4 October 2012 (modified: 10/18/2012)

By: Luke Nave (Network Coordinator), Kris Johnson (AK Deep Soil Carbon Project Working Group Leader)

 This document contains information to help users understand how the NSCN Database performs SOC content (pool size) calculations, and is designed to assist users in their assessments of data quality. This information is presented in 3 overarching sections, covering the following topics:


    • 1)      How the database computes SOC contents (g cm-2) from the available data


    • 2)      Guidelines for assessing the quality of SOC data


  • 3)      Guidelines for assessing the quality of spatial data (coordinates and overlays)

1. Database SOC calculations

1a. SOC content calculations for individual soil layers or horizons

For any given soil layer, whether it is a genetic horizon or a uniformly sampled depth increment, the SOC content of that layer is calculated by the database as:

 SOC = (%C * BD * Th) / 100

Where, for each layer,
SOC is the soil organic C content (g cm-2);
%C is the concentration (per cent by mass) of C in the sample,
BD is the bulk density (g cm-3), and
Th is the thickness (cm). Depending on the methods used by the data contributor,
%C may be either the concentration of organic carbon or total carbon in the sample, and bulk density may have been measured or estimated by a number of different methods (see Section 1c for more information about these variants). Also, note that when a data contributor provides a dataset with her/his own calculated layer SOC contents, these values supersede internal database calculations.

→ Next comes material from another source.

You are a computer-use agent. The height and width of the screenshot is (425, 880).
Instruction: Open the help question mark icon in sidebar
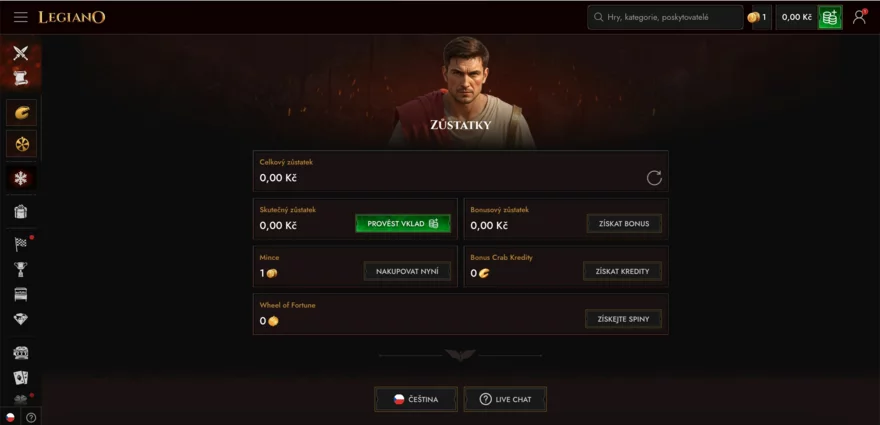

1b. SOC calculations for soil profiles

A soil profile is the sum of its component layers, which may have been sampled by horizon or depth. The maximum sampled depth of any given profile in the database may be determined by a host of factors, such sampling/experimental design considerations or depth to bedrock. Regardless of the reason, the bottom sampled depth for each profile is noted in the relevant database reports, which provide several distinct, profile-level SOC values:

1.       User-contributed SOC contents. When a data contributor provides a dataset with calculated profile-level SOC contents, these values override the internal database computation.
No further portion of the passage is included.